- Directions
Filter the entries for the word "Esports". Copy each line that has it.

Stored data entries:
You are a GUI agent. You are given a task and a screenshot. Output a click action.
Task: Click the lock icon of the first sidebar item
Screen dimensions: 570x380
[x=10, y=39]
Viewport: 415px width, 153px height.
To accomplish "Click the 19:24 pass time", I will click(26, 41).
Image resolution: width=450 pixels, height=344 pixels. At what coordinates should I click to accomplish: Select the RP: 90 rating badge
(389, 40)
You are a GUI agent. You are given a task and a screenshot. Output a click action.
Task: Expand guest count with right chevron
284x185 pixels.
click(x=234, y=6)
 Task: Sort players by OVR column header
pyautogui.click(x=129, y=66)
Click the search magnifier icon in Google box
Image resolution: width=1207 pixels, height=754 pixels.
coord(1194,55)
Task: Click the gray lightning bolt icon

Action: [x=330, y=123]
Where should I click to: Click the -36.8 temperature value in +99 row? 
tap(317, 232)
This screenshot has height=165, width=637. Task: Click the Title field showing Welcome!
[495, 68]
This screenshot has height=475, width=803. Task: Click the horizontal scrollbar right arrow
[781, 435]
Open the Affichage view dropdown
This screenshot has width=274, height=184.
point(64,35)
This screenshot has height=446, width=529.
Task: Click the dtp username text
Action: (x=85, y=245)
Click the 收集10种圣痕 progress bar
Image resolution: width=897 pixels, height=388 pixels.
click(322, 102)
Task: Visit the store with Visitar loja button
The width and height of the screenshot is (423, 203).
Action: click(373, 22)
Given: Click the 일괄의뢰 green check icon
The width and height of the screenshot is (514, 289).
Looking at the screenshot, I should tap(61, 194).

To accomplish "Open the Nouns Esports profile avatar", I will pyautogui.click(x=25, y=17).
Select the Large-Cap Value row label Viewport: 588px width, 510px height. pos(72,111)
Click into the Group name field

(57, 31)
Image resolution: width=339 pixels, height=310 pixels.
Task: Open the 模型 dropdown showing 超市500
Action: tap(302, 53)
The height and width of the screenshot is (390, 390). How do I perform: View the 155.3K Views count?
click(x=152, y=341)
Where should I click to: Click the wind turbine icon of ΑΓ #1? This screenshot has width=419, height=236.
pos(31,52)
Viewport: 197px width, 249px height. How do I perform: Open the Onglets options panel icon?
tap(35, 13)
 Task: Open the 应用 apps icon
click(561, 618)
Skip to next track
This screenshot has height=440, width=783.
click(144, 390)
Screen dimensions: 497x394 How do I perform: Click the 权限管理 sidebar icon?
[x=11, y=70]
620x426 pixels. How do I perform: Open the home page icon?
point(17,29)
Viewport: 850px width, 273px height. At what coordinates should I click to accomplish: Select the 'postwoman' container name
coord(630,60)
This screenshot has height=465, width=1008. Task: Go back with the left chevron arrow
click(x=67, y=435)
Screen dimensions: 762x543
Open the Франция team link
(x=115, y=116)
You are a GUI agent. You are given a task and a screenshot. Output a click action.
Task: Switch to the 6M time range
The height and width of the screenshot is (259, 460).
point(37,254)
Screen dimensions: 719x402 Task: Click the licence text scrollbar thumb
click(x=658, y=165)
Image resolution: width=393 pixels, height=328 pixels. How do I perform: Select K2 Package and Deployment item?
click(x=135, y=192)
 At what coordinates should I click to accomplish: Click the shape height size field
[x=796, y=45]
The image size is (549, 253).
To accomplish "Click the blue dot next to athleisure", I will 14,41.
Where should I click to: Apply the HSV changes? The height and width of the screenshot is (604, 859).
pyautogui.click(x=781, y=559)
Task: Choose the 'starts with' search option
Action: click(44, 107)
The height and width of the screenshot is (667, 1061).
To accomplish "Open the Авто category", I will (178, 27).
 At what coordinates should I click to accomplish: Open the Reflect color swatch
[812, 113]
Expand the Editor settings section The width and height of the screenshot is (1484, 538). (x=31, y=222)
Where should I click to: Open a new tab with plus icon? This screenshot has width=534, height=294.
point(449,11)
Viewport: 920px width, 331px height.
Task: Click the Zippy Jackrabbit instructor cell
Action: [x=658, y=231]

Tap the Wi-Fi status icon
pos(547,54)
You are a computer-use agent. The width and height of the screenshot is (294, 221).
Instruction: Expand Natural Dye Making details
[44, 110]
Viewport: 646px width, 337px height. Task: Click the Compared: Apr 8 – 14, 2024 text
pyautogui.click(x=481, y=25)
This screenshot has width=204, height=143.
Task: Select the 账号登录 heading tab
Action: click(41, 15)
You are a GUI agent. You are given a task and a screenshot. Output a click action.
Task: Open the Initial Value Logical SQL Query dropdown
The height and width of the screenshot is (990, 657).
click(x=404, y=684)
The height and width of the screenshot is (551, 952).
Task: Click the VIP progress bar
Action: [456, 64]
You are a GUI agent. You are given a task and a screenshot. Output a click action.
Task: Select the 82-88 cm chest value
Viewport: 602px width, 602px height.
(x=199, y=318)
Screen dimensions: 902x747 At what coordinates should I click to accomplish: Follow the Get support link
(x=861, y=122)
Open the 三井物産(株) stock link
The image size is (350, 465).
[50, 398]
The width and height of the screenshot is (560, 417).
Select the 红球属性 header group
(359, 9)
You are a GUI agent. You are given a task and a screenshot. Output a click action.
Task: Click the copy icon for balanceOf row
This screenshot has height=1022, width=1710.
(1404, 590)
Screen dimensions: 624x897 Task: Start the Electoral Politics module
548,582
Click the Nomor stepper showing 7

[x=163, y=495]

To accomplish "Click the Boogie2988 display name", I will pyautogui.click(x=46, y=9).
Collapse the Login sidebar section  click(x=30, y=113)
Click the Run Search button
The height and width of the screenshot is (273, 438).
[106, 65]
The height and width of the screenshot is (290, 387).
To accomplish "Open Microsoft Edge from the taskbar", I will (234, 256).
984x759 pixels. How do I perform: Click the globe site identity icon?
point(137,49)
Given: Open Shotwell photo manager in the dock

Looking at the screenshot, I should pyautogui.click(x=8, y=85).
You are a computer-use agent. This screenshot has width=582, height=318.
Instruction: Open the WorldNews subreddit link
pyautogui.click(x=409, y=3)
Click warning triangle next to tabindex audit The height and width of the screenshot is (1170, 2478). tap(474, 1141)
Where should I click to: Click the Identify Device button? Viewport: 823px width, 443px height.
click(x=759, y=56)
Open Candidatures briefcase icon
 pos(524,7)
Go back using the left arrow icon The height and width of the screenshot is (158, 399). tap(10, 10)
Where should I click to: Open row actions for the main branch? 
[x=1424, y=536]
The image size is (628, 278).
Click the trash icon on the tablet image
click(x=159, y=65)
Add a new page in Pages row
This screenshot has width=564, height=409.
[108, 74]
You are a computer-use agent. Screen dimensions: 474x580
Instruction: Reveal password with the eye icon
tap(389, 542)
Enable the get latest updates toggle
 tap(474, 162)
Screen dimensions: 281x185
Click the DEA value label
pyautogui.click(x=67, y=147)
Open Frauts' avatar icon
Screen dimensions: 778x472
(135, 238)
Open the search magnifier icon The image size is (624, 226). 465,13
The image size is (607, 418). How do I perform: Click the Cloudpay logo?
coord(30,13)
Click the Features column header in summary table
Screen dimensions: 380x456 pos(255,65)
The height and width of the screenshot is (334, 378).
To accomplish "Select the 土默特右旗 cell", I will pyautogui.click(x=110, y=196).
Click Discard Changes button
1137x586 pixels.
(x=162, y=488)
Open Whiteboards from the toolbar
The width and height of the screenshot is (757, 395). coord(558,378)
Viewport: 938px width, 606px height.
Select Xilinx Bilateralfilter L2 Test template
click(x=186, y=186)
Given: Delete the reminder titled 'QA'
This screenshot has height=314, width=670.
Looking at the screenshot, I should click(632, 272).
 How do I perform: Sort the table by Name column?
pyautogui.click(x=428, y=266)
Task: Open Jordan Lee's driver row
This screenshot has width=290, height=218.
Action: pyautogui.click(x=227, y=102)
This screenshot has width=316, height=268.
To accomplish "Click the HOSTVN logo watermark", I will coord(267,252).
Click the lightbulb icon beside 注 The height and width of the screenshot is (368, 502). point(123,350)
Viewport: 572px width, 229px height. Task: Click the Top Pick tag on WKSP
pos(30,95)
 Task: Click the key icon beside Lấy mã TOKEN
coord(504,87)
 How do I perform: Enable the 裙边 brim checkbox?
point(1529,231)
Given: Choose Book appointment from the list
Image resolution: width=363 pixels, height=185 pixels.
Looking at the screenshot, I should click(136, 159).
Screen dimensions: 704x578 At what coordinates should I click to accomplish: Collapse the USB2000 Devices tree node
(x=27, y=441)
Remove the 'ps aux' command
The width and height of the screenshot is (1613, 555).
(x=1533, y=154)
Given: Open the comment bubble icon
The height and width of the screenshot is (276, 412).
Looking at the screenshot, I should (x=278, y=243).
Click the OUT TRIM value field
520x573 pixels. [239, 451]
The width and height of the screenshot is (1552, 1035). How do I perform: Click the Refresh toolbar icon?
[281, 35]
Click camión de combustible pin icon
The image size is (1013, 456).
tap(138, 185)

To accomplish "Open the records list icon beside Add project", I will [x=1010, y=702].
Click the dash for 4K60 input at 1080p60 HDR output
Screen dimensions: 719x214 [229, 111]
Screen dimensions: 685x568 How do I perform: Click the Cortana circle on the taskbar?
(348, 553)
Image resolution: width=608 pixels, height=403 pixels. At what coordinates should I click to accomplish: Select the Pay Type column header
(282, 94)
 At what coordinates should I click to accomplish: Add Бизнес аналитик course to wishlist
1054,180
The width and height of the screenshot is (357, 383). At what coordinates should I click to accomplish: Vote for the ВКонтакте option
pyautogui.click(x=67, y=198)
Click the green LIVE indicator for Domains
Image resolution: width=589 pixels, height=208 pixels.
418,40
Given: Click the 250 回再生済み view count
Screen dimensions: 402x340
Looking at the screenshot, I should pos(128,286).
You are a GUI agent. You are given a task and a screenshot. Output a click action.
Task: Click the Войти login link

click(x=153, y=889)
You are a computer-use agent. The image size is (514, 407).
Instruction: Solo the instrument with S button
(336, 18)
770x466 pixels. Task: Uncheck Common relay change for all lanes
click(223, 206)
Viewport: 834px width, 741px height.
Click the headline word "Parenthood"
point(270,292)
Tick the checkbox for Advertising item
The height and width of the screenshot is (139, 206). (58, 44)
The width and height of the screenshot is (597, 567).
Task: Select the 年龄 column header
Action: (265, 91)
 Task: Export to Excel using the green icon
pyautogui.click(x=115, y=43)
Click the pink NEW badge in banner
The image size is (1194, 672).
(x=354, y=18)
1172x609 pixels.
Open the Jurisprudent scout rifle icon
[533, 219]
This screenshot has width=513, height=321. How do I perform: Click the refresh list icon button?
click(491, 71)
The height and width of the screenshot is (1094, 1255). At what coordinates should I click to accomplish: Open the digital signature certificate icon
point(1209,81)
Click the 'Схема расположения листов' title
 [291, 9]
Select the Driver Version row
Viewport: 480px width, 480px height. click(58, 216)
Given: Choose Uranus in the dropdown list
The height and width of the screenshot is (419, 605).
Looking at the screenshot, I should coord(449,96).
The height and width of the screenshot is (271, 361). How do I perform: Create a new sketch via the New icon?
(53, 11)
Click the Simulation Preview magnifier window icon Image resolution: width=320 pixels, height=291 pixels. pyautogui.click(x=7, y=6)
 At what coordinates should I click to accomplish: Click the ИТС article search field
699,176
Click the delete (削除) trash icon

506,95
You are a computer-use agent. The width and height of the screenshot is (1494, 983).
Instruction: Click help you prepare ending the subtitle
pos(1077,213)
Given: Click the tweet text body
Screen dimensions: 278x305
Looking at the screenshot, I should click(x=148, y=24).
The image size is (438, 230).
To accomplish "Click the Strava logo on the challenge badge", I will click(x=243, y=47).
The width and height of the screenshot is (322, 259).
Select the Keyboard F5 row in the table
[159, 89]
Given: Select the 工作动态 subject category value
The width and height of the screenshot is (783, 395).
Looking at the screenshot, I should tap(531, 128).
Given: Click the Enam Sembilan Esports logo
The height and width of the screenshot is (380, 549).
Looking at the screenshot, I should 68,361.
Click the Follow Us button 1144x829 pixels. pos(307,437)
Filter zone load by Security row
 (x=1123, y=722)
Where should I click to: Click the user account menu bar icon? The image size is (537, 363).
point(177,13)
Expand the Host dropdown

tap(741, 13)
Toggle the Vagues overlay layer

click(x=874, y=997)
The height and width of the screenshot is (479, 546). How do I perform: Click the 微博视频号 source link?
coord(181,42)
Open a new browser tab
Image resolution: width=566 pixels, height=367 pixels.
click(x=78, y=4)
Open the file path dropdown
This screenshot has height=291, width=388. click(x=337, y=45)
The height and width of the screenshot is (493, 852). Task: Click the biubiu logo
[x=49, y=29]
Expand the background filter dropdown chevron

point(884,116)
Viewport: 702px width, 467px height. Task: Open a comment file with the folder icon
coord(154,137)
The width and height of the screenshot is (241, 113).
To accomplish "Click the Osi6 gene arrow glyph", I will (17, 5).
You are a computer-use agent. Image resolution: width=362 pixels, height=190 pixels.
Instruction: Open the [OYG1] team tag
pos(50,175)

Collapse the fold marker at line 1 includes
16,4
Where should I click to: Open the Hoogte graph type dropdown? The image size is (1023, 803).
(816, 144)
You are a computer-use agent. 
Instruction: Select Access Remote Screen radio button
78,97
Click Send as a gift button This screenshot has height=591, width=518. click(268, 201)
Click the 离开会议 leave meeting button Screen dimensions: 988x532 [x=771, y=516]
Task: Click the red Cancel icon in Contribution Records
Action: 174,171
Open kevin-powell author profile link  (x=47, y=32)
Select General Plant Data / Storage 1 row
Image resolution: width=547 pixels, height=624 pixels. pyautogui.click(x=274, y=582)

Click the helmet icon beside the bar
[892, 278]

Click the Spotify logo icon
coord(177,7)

- Expected output
To accomplish "Open the Nouns Esports profile avatar", I will pyautogui.click(x=25, y=17).
Given: Click the Enam Sembilan Esports logo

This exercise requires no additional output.